* **WHAT YOU ARE ASKED TO DO**
Give again the entries below exactly, beginning at the first line and ending at the line with "Given: Click the GetAppointmentRequest".

##### RECORDED DATA #####

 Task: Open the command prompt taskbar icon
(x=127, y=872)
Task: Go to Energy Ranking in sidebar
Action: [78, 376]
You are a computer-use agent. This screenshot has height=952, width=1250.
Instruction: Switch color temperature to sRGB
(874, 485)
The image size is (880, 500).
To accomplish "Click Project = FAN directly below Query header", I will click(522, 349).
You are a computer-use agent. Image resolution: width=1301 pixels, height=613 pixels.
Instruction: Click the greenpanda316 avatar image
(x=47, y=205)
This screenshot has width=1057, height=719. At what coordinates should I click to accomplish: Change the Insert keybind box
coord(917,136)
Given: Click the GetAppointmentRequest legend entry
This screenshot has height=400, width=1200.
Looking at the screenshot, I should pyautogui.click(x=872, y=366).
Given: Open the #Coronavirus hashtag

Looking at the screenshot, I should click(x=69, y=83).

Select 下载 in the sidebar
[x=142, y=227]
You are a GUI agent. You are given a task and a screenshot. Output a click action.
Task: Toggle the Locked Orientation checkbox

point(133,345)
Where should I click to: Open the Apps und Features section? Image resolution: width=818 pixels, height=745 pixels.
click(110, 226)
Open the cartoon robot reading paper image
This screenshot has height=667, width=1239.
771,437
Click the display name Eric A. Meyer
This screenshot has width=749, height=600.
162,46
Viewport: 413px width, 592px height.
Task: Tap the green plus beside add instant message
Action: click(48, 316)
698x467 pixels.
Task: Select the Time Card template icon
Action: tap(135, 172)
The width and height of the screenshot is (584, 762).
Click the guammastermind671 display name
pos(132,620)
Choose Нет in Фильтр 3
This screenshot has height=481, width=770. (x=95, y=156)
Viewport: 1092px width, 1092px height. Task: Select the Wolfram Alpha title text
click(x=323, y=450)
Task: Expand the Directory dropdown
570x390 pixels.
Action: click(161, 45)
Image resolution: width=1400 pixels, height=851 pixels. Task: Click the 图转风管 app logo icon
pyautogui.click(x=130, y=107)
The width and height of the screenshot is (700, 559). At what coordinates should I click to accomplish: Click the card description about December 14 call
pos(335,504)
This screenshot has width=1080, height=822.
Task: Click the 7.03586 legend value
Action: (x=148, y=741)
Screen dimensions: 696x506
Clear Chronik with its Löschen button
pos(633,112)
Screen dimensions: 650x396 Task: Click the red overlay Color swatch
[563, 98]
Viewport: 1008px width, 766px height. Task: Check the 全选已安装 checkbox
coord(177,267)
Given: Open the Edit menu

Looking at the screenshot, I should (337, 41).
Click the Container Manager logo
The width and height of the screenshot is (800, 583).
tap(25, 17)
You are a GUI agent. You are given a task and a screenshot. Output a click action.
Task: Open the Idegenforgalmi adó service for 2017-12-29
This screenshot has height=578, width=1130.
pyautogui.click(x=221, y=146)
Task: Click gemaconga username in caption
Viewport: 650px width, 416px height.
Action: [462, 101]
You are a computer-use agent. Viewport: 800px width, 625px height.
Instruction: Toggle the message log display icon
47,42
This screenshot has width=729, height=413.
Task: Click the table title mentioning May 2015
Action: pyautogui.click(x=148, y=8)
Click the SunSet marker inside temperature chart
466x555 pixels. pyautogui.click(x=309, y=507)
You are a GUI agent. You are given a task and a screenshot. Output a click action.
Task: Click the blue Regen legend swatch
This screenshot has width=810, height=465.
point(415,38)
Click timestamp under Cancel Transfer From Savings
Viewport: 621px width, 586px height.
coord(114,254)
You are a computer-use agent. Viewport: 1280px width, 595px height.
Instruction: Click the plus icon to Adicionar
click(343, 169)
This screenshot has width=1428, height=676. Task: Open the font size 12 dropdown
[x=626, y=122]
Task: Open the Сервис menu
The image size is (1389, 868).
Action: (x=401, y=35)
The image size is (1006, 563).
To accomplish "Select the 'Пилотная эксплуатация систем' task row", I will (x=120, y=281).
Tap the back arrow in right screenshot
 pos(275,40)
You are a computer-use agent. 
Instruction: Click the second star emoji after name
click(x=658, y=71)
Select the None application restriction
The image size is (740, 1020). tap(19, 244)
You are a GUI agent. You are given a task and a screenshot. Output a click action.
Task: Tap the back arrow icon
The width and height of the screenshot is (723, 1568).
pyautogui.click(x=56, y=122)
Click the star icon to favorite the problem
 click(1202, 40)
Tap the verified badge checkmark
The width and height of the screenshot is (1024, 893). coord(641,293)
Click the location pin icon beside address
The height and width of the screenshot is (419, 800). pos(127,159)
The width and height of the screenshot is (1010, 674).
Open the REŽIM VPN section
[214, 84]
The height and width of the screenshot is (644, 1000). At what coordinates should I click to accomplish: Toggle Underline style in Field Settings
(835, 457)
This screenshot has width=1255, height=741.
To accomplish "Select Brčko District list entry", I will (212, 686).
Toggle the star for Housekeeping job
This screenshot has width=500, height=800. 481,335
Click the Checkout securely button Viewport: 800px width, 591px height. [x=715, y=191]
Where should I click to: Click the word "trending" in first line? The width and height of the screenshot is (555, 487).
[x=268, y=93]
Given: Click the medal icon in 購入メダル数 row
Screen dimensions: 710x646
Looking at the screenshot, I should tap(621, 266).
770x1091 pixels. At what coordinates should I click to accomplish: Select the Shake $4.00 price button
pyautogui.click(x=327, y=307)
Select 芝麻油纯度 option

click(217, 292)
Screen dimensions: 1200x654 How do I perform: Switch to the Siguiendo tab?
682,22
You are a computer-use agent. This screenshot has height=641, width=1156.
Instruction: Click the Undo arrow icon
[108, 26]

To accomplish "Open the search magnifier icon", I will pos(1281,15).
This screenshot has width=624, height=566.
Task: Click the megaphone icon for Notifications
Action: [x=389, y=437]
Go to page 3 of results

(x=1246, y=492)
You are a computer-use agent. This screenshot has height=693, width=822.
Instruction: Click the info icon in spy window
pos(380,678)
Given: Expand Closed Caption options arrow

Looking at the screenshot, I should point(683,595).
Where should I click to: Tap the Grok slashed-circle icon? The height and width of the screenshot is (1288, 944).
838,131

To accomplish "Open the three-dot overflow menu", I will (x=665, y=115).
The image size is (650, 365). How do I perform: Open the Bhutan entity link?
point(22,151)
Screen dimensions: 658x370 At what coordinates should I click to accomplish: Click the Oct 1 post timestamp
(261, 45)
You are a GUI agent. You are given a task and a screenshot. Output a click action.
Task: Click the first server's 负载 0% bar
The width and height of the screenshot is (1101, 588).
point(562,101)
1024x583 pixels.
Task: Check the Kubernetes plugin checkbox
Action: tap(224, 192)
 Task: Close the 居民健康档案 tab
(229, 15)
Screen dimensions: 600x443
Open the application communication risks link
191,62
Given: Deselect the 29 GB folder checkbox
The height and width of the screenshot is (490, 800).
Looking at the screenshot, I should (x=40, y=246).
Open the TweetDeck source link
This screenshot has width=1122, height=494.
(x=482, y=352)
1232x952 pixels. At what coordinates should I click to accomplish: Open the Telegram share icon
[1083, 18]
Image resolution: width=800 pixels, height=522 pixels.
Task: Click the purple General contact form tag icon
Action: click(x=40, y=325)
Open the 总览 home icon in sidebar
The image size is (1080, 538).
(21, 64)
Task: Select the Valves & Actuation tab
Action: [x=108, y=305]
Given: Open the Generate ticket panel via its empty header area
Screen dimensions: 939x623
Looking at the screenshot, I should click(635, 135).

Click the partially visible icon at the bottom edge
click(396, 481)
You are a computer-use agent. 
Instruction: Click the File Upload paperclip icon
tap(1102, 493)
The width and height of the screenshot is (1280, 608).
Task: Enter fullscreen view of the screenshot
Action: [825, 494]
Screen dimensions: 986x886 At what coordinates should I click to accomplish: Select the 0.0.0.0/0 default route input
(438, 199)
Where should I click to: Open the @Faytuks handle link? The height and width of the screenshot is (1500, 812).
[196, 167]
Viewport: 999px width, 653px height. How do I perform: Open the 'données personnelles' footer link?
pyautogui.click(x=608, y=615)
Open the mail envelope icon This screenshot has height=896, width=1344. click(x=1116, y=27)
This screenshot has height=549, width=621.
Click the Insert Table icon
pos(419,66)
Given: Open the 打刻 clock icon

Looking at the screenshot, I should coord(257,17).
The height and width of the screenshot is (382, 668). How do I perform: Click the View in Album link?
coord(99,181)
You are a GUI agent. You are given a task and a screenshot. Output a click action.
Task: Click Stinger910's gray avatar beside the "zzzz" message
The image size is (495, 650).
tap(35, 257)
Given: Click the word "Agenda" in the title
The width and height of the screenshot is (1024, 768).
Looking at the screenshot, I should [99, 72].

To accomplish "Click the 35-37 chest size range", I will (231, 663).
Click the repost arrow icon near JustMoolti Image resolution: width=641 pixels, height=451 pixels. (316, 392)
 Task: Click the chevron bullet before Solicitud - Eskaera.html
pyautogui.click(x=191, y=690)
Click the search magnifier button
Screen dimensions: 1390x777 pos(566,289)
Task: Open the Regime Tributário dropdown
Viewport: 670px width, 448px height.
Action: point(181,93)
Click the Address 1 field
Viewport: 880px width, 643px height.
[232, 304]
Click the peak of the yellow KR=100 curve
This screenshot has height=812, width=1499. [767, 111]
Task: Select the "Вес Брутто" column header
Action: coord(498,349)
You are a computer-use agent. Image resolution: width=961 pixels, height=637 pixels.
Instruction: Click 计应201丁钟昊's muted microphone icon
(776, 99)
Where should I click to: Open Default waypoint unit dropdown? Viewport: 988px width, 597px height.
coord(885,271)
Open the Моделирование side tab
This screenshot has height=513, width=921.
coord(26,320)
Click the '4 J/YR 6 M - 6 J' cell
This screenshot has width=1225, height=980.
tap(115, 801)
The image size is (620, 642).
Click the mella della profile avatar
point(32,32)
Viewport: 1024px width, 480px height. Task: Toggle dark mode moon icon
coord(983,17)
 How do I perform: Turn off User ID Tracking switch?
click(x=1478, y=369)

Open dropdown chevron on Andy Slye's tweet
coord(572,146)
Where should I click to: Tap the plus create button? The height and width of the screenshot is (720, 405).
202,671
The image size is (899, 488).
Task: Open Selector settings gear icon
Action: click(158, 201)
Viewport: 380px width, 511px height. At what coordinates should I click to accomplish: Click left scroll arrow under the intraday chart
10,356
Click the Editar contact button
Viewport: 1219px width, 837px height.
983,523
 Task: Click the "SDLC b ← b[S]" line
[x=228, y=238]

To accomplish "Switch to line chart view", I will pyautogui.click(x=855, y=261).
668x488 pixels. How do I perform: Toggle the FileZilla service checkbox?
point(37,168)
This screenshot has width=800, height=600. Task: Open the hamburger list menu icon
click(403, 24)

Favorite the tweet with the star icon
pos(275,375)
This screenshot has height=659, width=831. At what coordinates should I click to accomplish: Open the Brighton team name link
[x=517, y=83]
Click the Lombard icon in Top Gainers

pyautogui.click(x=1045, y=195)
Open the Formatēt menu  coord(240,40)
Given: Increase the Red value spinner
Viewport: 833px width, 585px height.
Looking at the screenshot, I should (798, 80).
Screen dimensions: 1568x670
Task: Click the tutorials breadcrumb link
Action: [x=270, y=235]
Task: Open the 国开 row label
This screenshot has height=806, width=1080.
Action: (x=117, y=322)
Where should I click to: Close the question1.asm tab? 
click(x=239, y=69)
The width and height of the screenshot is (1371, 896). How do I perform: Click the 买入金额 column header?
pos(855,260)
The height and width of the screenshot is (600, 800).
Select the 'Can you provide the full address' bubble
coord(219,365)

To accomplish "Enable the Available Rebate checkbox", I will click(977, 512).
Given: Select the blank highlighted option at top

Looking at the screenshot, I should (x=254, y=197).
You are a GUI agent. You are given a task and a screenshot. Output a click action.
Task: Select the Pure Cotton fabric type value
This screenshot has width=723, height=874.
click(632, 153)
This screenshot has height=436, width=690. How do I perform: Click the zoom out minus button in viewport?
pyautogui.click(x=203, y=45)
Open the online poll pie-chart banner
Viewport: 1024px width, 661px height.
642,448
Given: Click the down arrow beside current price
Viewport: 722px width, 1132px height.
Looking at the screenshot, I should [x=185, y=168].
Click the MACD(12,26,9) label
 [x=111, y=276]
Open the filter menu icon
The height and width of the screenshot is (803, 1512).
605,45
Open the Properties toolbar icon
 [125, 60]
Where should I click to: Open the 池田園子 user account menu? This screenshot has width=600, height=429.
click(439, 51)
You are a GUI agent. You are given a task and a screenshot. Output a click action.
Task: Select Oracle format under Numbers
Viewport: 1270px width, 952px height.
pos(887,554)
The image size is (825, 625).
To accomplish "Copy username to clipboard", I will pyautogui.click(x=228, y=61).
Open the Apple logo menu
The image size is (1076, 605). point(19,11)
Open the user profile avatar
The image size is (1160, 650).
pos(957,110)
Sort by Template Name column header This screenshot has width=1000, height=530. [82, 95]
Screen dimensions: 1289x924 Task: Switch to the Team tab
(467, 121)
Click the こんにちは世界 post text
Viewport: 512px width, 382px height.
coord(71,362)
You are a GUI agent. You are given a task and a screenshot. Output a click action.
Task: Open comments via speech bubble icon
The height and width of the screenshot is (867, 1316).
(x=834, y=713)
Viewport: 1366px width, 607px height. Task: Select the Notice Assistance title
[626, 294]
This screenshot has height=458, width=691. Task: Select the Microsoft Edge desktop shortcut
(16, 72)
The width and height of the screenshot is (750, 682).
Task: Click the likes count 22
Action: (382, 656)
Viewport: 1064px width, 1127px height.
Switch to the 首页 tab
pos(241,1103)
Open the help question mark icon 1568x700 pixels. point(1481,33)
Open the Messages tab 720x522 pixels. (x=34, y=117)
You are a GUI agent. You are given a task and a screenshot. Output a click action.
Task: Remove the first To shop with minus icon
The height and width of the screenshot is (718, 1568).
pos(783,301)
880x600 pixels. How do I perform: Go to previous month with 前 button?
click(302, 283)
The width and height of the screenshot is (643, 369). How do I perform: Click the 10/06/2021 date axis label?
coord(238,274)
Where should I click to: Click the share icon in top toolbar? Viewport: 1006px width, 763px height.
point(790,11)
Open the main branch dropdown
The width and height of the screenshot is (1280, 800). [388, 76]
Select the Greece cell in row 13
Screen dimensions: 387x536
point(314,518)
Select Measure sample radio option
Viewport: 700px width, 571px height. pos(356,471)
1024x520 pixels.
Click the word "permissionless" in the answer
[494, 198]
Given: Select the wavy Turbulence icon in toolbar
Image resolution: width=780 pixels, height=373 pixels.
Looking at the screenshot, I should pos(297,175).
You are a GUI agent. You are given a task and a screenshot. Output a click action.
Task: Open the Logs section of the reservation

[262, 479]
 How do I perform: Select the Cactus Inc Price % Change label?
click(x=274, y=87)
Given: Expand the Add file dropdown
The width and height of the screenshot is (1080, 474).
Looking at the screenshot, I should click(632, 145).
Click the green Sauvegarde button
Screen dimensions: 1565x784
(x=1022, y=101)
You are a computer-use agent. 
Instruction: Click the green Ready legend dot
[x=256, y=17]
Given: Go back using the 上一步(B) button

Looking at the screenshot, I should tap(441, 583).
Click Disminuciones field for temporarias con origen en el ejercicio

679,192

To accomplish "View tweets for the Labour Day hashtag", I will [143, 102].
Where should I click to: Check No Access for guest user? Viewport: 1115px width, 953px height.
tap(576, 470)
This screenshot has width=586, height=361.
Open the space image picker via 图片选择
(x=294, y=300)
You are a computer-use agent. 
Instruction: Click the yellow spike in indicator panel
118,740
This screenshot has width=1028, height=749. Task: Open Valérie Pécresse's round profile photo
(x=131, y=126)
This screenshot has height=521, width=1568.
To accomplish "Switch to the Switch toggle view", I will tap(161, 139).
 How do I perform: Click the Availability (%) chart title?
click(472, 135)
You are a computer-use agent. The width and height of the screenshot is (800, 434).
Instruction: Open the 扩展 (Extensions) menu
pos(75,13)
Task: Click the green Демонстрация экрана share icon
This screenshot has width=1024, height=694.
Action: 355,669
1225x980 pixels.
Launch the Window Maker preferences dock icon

#####

* **OUTPUT FOR THIS TASK**
 Task: Open the command prompt taskbar icon
(x=127, y=872)
Task: Go to Energy Ranking in sidebar
Action: [78, 376]
You are a computer-use agent. This screenshot has height=952, width=1250.
Instruction: Switch color temperature to sRGB
(874, 485)
The image size is (880, 500).
To accomplish "Click Project = FAN directly below Query header", I will click(522, 349).
You are a computer-use agent. Image resolution: width=1301 pixels, height=613 pixels.
Instruction: Click the greenpanda316 avatar image
(x=47, y=205)
This screenshot has width=1057, height=719. At what coordinates should I click to accomplish: Change the Insert keybind box
coord(917,136)
Given: Click the GetAppointmentRequest legend entry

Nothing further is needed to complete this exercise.